На обеих девушках был странный наряд. Рыженькая вырядилась необычно. Верх был нормальным, зато внизу торчали тощие голые ноги, обутые в грубые ботинки.
Черноволосая красавица надела на отбор короткую нижнюю юбку, что было верхом неприличия. Но хуже всего смотрелся ее лиф: высокую грудь прикрывала блузка на тоненьких шнурках и такая короткая, что вся площадь видела голый живот с пупком в центре, а там…
Я напряг зрение, показалось, что оно мне изменяет.
— Что это?
— Где?
Все уставились на мой палец.
— Вот это, в животе?
Девушку тут же подхватили и поставили рядом с помостом.

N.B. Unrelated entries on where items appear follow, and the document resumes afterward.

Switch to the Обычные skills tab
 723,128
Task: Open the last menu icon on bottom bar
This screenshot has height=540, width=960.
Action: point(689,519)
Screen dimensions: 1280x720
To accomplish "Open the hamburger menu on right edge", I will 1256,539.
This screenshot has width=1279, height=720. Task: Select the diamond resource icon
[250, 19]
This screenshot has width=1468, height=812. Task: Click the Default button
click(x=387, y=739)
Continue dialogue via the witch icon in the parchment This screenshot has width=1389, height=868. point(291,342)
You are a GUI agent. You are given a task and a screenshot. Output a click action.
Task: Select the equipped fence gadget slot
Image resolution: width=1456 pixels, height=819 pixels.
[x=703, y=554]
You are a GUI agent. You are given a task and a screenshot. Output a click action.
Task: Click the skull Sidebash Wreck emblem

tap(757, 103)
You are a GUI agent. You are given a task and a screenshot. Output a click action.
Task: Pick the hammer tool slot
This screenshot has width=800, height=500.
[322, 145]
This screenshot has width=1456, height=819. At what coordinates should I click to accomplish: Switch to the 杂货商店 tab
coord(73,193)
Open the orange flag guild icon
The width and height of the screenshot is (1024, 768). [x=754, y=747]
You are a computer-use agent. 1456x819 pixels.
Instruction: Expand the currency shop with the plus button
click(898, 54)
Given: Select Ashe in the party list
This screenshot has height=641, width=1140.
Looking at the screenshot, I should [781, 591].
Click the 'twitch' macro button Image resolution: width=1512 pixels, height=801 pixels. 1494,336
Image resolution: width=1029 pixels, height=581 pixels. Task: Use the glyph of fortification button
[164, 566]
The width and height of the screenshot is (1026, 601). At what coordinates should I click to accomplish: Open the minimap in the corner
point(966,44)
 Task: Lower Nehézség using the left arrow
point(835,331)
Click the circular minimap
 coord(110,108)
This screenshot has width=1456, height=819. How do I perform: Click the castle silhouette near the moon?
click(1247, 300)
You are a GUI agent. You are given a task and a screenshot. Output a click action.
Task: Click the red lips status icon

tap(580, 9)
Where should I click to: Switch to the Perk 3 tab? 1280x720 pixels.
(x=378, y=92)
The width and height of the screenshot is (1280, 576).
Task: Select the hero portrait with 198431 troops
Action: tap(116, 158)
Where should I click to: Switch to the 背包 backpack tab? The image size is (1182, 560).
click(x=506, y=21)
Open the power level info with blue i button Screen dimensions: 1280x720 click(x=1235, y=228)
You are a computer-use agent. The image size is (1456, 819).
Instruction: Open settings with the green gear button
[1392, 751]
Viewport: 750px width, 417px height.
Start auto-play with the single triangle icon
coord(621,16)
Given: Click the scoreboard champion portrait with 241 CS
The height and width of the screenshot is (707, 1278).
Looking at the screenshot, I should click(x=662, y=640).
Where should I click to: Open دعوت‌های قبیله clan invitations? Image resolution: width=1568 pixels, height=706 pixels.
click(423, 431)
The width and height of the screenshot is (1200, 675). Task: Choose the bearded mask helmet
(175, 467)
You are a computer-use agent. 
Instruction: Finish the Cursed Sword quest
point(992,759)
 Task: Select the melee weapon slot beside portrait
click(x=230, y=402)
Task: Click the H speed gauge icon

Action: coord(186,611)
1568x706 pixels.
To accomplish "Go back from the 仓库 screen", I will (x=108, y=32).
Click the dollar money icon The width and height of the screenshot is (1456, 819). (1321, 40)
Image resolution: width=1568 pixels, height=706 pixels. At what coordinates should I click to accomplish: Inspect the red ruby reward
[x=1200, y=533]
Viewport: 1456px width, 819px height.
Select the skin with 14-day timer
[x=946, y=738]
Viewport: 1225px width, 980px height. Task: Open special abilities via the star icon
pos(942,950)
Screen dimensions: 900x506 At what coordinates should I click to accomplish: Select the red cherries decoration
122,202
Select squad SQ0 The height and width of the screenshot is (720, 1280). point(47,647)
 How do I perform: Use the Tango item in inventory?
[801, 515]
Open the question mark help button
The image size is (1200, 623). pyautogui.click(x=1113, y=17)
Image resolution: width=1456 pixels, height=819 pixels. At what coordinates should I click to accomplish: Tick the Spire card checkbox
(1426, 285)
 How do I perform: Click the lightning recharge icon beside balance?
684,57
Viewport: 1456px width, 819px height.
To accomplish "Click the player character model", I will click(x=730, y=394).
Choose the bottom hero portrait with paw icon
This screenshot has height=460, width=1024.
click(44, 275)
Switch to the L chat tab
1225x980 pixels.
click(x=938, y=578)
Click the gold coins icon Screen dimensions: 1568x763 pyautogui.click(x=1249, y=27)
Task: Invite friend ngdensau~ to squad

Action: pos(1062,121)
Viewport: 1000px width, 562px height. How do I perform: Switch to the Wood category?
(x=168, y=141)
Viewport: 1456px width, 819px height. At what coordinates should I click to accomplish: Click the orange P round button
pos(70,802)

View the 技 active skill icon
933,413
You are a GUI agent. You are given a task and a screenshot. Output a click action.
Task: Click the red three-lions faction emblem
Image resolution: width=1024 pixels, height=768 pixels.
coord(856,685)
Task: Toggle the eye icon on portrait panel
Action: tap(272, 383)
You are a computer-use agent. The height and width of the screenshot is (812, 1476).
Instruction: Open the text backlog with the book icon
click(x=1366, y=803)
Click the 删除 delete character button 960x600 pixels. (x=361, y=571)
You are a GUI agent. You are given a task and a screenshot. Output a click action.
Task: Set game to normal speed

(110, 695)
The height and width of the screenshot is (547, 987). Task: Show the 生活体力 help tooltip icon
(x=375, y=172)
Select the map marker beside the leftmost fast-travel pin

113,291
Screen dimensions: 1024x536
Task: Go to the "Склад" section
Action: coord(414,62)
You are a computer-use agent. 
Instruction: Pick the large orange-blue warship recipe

Я удивленно рассматривал желтый блестящий шарик, вставленный в пупок.
— Это обычный пирсинг, — ответила девчонка, нисколько не смущаясь. — Вам нравится?
Нравится?
Да она спятила? Как может нравиться принцу этой страны нарушение закона? Я откинулся на спинку кресла и расхохотался. Дед, оракул и все окружение мгновенно насторожились, опасаясь нового приступа. Денвей сжал мое плечо.
— Как понимать ваш наряд? — вскипел король. — Это заговор против короны?
— Нет, Ваше Величество! — рыженькая упала на колени и расплакалась, я даже поморщился, представив, как ей больно. — Это все она.